Symbol Tables, Scope Popping, and Bounded Working Memory

The symbol table is the third foundational technique of the single-pass compilation discipline. Articles A194 and A195 developed the fixup mechanism that handles forward references to code addresses and the declare-before-use rule that handles forward references to identifiers. Both mechanisms depend on a specific data structure in the compiler, namely the symbol table that holds the identifiers currently visible to the parser. This article develops the symbol table in the specific form that supports the single-pass discipline, argues why scope-based popping keeps the compiler’s working memory bounded by source nesting depth rather than program size, and shows how the discipline interacts with the other techniques of the trio.
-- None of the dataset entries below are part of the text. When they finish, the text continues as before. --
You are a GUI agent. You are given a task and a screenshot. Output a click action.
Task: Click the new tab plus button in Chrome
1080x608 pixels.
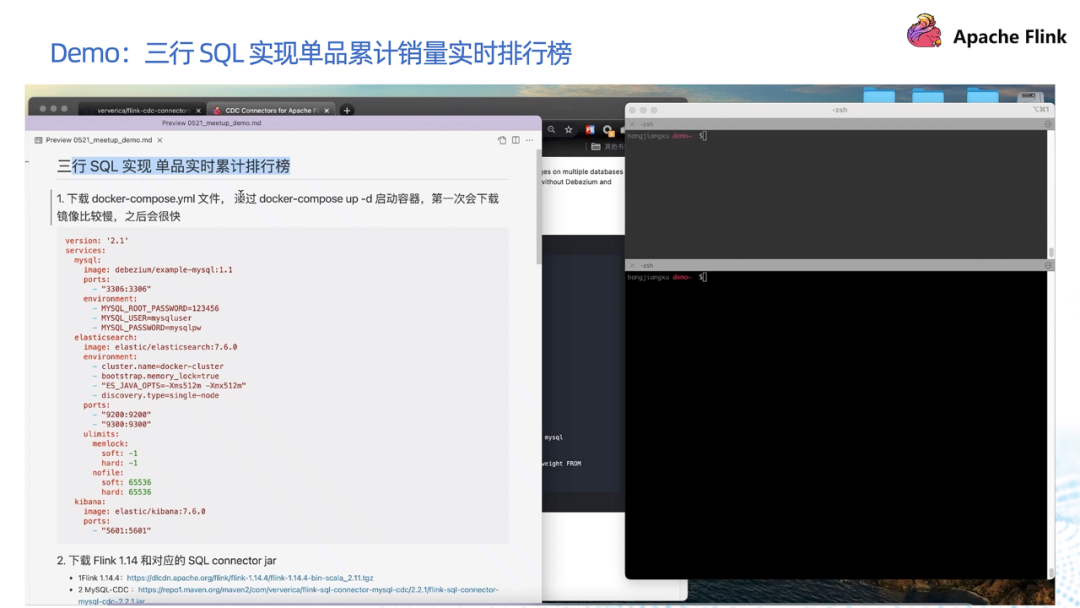click(348, 110)
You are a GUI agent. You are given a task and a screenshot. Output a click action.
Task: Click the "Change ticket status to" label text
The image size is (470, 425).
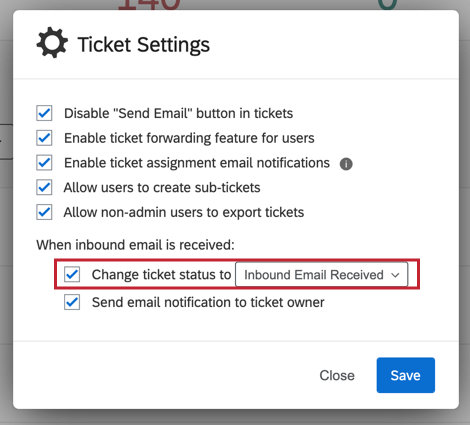point(161,274)
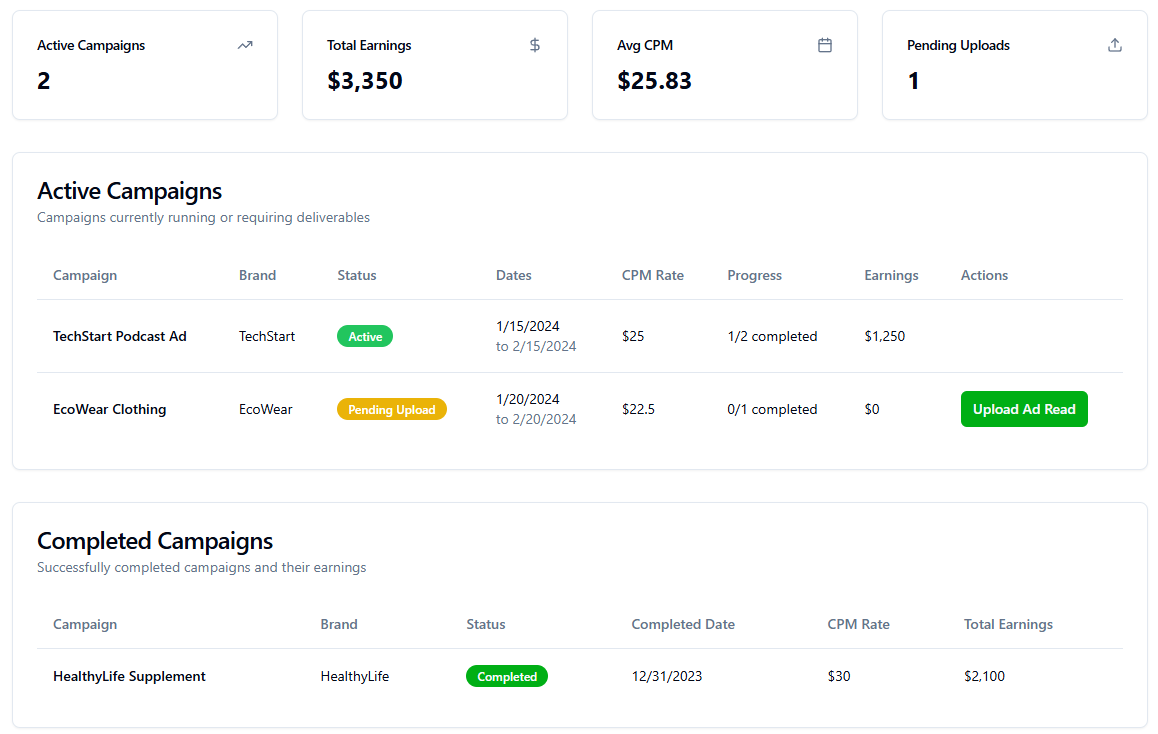Open the EcoWear Clothing campaign

click(110, 409)
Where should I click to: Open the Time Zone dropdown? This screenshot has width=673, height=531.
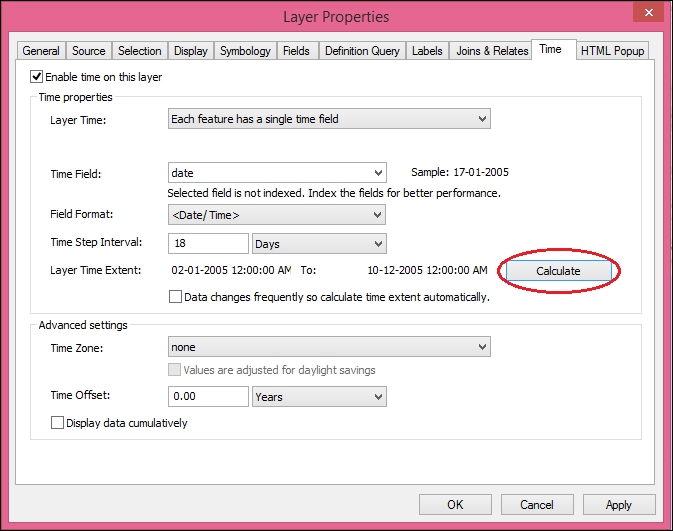click(328, 347)
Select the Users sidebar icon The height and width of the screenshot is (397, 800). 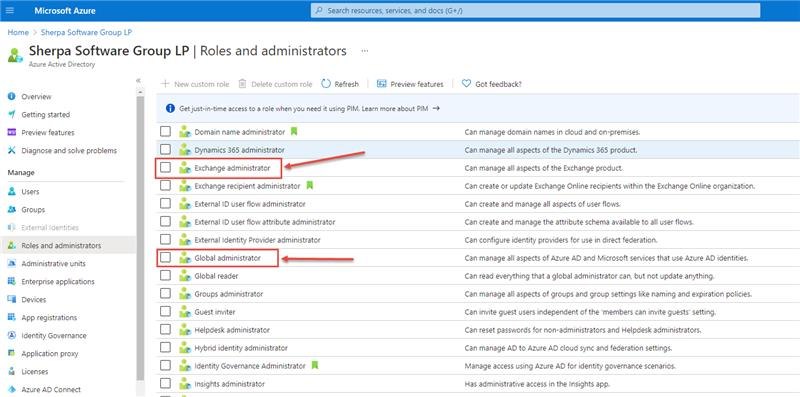12,191
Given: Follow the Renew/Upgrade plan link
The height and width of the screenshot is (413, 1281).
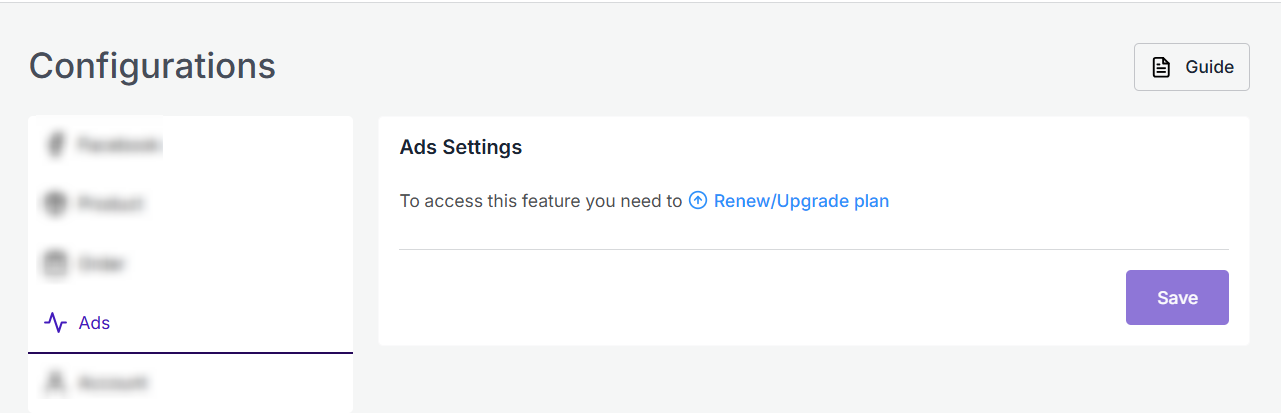Looking at the screenshot, I should [x=801, y=201].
The single-pass discipline requires that the compiler hold at most the identifiers visible in the current scope stack. Identifiers declared in scopes that have closed are not carried forward. Identifiers declared in scopes that have not yet opened have not appeared yet. The symbol table’s size at any point depends on the current scope stack, not on the total number of identifiers in the program.

Scoping as a Stack Discipline

A block-structured source language introduces a new lexical scope at each scope-opening construct. Scope-openers include function definitions, procedure definitions, block statements, begin and end pairs, and any other construct that admits local declarations that should not leak to the enclosing context.

Each scope opener pushes a new empty scope onto a scope stack. Each scope closer pops the current scope off the stack, discarding all identifiers declared within it. The scope stack is therefore a stack in the strict data-structure sense, with scope openers as push operations and scope closers as pop operations.

The current symbol table is the concatenation of all scopes currently on the stack. Formally, if the scope stack at position $i$ is $[S_1, S_2, \ldots, S_d]$ where $S_1$ is the outermost scope and $S_d$ is the innermost scope of nesting depth $d$, then the symbol table at position $i$ is

\[T_i = S_1 \sqcup S_2 \sqcup \cdots \sqcup S_d,\]

where $\sqcup$ denotes the merging operation that combines scopes into a single lookup table with the innermost scope taking precedence for identifier lookups.

The merging operation is not necessarily implemented as an actual concatenation in the data structure. Different implementation choices, which the Implementation Choices section below discusses, achieve the same logical merging behaviour through different concrete data structures. The abstract shape of the symbol table is what matters for the working-memory bound.

The Symbol Table Operations

The symbol table supports four operations.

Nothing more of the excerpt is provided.